YOUR TASK - Transcribe the listing below exactly, without pictures.

GIVEN RECORDS -
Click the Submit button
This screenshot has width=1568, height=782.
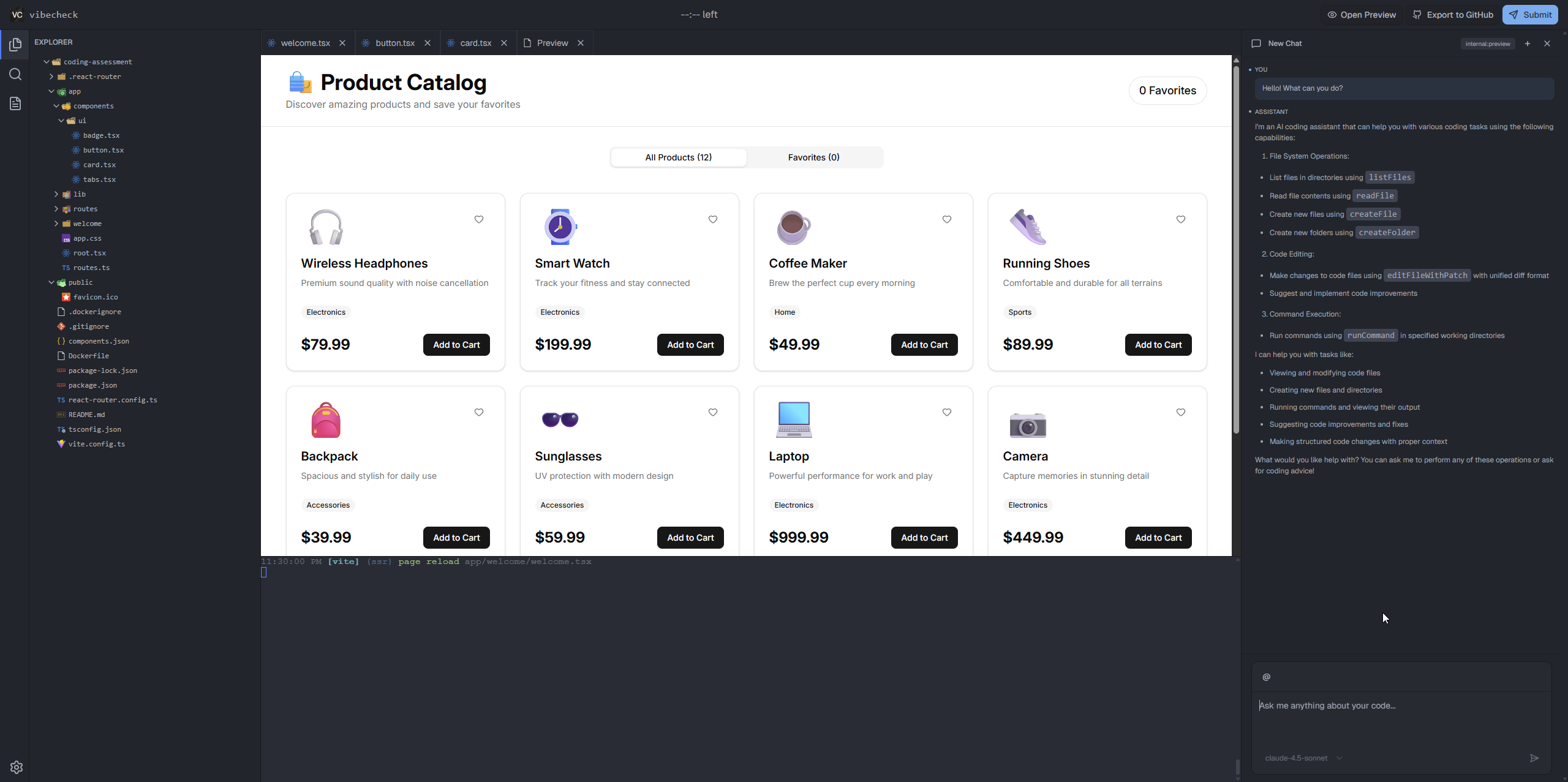coord(1530,15)
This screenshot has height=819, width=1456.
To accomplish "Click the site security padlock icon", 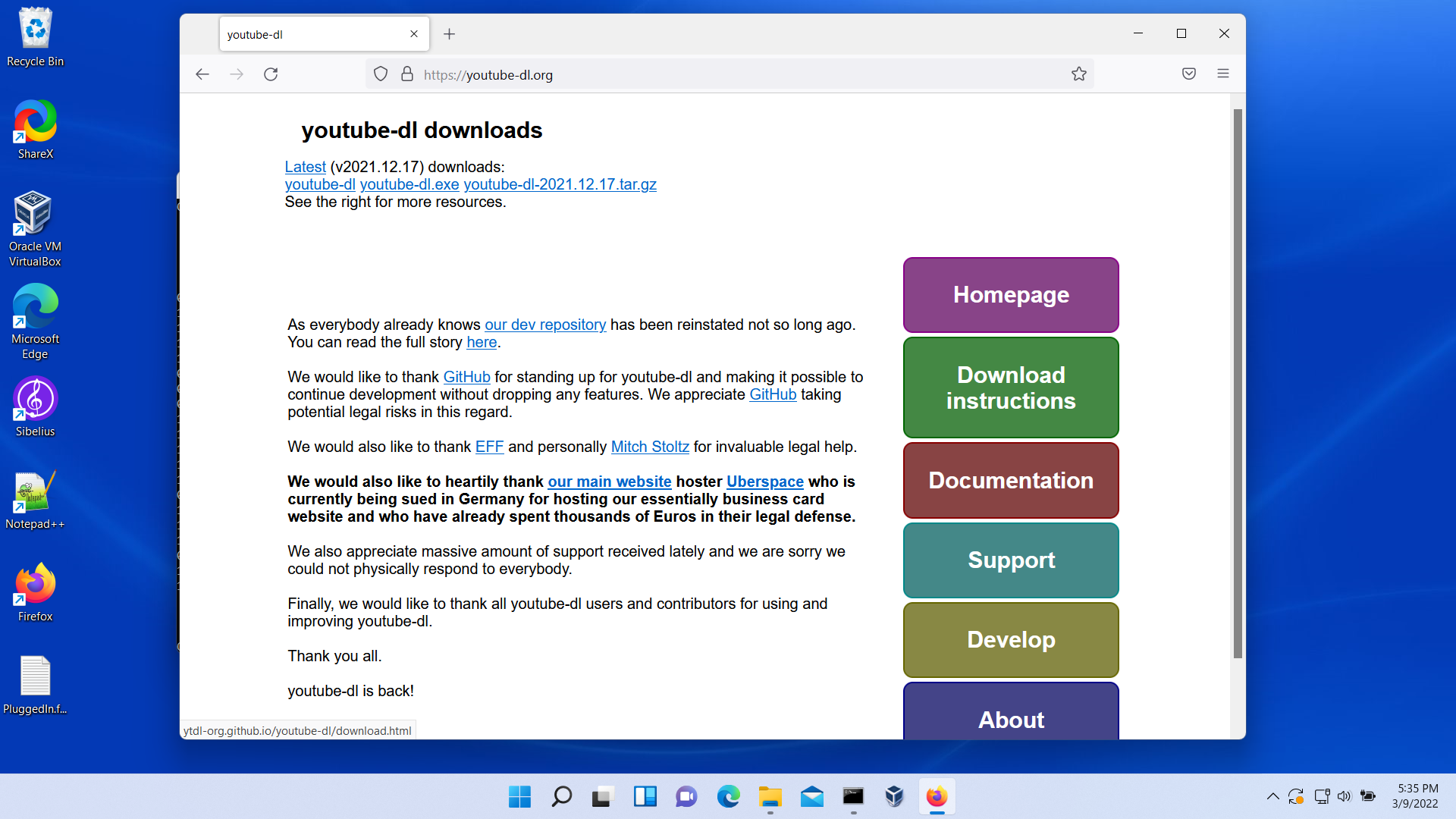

ANSWER -
Click the Submit button
This screenshot has width=1568, height=782.
coord(1530,15)
This screenshot has height=819, width=1456.
To accomplish "Click the site security padlock icon", 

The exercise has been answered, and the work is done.